- Music
- 03 Feb 09
Hot to trot chanteuse lives up to the buzz – but only just
Ever get the feeling you’re being subjected to the hard-sell?
This particular bill of goods – the debut from a much heralded 22-year-old Yonkers born performer who got her break at Interscope penning tunes for the Pussycat Dolls – comes replete with in-yer-face press campaign and a number one single in the form of ‘Just Dance’. Joanne Stefani Germanotta is a prime candidate for stardom in the post-Paris age, a self-made mouthy sexpot with brains, balls and attitude, graduate of a Darwinian Lower East Side performance-art ratpit circuit that’d turn any shrinking violet into a venus fly trap.
So, Lady GaGa can parade around in her knickers at Lollapalooza one minute and tour with New Kids On The Block the next and nobody bats an eyelid because it’s, um, modern art. Each successive epoch adds an x to x-rated, until mainstream MTV looks like an ‘80s softcore videodrome. It’ll probably all culminate in Tom Waits’s quip about quintuple x-rated films in porno palaces: “What’s that – girls without skin?!!”
On this side of the pond, we still tend to regard such blatant ambition and extroversion with a mixture of envy and suspicion that has the faint-hearted crossing themselves and muttering “Ciccone youth” as they finger their rosaries. Plus, your average Dublin or London or Berlin resident might cock an ear to this record and wonder what all the fuss is about. I mean, it ain’t Peaches. But over here electronica’s been mainstream since before The Prodigy. In the US, it’s still a dirty word that carries with it a whiff of amyl nitrate and transgressive burlesques in meat packing districts.
The Fame is not all that outré. Brash yes, a sort of pop art pageantry (Germanotta was an Edie obsessive, she cleaves to Warhol and Lichtenstein’s lurid colours rather than Mapplethorpe’s fetish portraiture), but the production, while state of the art, is squarely mainstream. Sonically it’s not that far from Britney or Pink or Gwen Stefani – and occasionally Ace Of Base – and is certainly four or five tracks too long, but it is nevertheless a take-no-prisoners study in pop-as-commodity rapaciousness.

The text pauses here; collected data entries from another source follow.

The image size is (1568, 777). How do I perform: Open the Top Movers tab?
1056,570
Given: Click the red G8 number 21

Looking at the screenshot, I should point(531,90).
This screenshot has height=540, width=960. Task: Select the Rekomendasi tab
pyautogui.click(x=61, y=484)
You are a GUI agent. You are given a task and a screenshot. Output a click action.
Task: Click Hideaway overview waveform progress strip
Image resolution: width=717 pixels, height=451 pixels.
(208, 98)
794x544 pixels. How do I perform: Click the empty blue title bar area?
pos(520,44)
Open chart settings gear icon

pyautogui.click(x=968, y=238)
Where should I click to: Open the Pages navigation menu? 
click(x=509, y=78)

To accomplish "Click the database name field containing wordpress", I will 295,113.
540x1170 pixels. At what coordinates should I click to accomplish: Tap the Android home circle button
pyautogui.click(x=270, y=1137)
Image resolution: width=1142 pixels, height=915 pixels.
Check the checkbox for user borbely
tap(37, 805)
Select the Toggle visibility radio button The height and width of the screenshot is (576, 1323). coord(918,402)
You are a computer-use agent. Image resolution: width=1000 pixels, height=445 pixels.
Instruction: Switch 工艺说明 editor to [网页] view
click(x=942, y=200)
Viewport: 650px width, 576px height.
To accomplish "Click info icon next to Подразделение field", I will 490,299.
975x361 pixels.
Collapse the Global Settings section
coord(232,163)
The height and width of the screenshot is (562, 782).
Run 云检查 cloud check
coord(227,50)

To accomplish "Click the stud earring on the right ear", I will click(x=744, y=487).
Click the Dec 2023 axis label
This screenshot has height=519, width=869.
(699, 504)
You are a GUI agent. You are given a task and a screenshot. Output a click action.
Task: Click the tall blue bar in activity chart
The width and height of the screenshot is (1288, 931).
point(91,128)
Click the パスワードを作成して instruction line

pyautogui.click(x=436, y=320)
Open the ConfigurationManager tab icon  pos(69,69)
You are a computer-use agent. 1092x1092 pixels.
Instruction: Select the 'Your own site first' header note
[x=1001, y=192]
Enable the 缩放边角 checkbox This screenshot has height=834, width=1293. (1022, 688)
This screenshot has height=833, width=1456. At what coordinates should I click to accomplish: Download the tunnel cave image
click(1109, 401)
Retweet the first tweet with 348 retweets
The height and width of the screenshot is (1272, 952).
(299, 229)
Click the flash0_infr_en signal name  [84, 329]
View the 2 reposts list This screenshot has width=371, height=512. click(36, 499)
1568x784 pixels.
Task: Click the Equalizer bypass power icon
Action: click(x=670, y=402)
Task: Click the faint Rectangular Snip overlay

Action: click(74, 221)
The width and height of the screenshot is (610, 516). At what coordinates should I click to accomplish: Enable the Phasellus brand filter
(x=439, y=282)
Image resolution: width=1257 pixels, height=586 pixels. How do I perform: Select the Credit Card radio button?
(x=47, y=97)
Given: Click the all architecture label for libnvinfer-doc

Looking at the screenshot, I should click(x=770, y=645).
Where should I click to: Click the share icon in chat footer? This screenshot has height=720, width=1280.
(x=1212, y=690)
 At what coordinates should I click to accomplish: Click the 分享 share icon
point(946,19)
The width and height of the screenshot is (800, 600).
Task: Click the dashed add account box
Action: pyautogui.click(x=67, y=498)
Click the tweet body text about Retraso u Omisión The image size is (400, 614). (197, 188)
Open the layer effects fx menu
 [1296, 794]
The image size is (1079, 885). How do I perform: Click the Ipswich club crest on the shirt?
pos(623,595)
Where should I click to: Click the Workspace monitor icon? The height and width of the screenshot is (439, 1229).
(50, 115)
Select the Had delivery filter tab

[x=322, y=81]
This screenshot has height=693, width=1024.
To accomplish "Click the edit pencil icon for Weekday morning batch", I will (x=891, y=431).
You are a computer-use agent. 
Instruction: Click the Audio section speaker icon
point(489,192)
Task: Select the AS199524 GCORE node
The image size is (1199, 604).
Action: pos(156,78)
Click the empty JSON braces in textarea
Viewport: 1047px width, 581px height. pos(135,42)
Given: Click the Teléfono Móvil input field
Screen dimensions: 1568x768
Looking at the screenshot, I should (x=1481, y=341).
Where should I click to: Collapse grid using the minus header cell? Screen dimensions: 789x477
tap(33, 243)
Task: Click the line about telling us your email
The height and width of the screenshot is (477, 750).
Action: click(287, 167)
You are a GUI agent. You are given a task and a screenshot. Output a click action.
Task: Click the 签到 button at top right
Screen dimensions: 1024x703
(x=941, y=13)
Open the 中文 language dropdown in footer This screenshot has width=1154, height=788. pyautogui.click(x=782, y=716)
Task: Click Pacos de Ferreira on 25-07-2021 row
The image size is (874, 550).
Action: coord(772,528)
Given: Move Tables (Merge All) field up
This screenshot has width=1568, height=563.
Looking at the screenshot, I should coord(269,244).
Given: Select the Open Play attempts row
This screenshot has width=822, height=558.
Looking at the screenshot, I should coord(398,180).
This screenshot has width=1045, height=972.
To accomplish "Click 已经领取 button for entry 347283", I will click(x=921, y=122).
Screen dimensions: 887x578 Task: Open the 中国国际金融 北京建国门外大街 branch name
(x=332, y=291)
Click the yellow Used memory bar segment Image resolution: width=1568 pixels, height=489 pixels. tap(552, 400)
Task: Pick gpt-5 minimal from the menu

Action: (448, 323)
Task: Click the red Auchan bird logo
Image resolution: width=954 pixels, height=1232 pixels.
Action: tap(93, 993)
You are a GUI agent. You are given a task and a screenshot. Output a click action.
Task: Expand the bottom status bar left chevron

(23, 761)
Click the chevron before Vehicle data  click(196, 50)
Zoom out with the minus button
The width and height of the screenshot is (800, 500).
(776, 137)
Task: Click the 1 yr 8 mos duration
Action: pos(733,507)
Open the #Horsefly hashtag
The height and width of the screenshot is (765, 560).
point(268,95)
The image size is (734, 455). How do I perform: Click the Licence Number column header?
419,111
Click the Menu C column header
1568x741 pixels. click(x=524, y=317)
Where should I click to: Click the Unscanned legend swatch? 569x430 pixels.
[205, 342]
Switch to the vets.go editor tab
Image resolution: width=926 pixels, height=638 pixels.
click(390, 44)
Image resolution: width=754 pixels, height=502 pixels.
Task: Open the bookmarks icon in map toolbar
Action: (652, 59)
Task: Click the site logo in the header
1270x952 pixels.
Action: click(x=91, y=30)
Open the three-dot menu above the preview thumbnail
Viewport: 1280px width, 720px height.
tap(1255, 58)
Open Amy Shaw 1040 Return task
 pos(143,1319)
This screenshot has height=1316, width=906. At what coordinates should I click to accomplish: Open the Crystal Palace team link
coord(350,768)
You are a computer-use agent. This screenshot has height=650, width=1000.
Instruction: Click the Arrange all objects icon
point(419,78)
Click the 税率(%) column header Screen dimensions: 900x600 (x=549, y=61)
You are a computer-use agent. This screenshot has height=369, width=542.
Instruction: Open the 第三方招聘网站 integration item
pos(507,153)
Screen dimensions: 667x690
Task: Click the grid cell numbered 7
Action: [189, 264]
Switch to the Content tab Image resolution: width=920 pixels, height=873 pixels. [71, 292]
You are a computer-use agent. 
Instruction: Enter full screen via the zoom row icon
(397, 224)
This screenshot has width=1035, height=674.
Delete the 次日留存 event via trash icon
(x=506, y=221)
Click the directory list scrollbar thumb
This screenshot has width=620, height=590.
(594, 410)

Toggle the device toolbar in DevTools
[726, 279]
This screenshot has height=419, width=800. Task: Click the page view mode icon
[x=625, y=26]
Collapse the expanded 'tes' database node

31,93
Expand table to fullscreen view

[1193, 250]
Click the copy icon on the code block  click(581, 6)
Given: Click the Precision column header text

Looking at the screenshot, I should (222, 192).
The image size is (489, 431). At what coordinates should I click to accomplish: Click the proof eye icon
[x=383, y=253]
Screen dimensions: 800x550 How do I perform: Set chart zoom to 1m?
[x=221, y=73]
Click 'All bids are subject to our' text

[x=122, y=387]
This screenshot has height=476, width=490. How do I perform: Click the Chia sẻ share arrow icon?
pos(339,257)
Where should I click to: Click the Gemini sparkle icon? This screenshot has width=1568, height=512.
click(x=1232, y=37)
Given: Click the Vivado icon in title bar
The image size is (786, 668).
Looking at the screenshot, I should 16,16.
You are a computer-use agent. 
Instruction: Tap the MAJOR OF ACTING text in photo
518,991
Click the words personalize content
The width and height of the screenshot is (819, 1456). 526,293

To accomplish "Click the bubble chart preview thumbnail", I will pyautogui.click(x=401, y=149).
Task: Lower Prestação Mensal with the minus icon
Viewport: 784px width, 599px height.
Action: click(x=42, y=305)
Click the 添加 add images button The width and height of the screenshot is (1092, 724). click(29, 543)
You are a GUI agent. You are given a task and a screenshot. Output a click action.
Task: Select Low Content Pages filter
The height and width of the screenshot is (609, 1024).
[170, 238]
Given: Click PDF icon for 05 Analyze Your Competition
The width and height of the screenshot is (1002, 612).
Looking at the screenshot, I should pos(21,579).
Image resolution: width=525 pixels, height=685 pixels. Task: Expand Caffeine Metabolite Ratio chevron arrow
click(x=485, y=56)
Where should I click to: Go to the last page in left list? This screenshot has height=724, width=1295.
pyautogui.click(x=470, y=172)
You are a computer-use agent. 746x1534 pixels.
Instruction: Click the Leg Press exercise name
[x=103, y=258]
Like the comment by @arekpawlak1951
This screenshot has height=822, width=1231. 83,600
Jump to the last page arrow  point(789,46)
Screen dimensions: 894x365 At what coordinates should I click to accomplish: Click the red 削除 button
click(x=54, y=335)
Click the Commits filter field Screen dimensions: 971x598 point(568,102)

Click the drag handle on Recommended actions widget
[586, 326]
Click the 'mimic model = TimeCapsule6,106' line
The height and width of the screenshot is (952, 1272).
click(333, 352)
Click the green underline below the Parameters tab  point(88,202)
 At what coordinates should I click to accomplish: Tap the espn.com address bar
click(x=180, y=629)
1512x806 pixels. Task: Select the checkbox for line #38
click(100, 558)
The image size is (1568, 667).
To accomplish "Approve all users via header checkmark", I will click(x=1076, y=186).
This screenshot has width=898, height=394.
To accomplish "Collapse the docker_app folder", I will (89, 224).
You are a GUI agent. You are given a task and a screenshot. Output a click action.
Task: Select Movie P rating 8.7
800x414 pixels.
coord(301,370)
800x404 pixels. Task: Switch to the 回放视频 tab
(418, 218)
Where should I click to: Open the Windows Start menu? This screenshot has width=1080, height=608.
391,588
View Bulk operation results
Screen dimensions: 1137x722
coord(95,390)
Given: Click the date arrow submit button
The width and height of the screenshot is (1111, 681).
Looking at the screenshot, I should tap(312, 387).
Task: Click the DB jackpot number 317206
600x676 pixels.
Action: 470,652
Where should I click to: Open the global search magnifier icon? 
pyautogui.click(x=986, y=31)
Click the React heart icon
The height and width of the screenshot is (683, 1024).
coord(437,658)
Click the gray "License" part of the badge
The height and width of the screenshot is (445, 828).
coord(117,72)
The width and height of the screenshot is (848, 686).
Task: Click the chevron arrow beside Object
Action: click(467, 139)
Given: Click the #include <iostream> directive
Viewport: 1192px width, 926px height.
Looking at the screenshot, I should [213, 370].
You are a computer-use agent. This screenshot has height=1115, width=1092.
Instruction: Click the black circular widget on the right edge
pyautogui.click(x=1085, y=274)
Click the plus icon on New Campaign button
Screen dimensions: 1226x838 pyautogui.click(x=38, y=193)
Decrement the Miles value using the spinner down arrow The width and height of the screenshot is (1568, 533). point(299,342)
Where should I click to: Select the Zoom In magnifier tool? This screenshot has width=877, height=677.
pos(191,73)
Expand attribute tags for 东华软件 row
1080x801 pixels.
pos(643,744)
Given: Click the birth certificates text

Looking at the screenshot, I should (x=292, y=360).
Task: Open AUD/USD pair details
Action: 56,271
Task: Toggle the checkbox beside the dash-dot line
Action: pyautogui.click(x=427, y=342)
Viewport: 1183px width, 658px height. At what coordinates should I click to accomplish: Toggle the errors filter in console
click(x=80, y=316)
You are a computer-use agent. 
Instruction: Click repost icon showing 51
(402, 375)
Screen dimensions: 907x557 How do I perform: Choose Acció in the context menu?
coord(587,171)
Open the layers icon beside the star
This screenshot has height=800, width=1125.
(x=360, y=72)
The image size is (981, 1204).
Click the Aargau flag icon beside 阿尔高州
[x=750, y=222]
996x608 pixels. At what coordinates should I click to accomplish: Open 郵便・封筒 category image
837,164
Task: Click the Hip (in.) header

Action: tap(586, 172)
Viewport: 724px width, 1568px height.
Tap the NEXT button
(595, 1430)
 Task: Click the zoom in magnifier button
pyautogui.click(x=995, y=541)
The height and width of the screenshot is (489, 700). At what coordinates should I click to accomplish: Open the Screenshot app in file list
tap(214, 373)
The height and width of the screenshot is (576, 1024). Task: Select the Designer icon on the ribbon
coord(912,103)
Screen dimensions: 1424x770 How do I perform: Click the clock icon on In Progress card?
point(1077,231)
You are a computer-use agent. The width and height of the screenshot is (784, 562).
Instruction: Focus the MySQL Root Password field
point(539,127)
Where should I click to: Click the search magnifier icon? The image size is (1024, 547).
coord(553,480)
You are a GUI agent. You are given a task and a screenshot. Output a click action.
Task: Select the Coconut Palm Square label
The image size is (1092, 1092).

If the album title is a self-fulfilling prophesy, Lady GaGa has the front to back it up. Like Madge, she’s an Italian-American who did subversive backwards, promulgating dancefloor tunes in the leather demi-monde. She’s cheeky and mock-provocative (lines like “I wanna take a ride on your disco stick”, titles such as ‘I Like It Rough’), but she’s also got a lovely way with a melody (‘Paparazzi’, ‘Poker Face’). And if it’s sometimes a little too much muchness at eight in the morning when you’d rather be easing yourself into the day with a dose of Pachelbel, well, some folk keep different hours. Ms Germanotta offers the promise of an American dream that grants license to (scuse the phrase) reinvent yourself, talk potty and dance your little tushy off.
Lady GaGa is ready for her close up.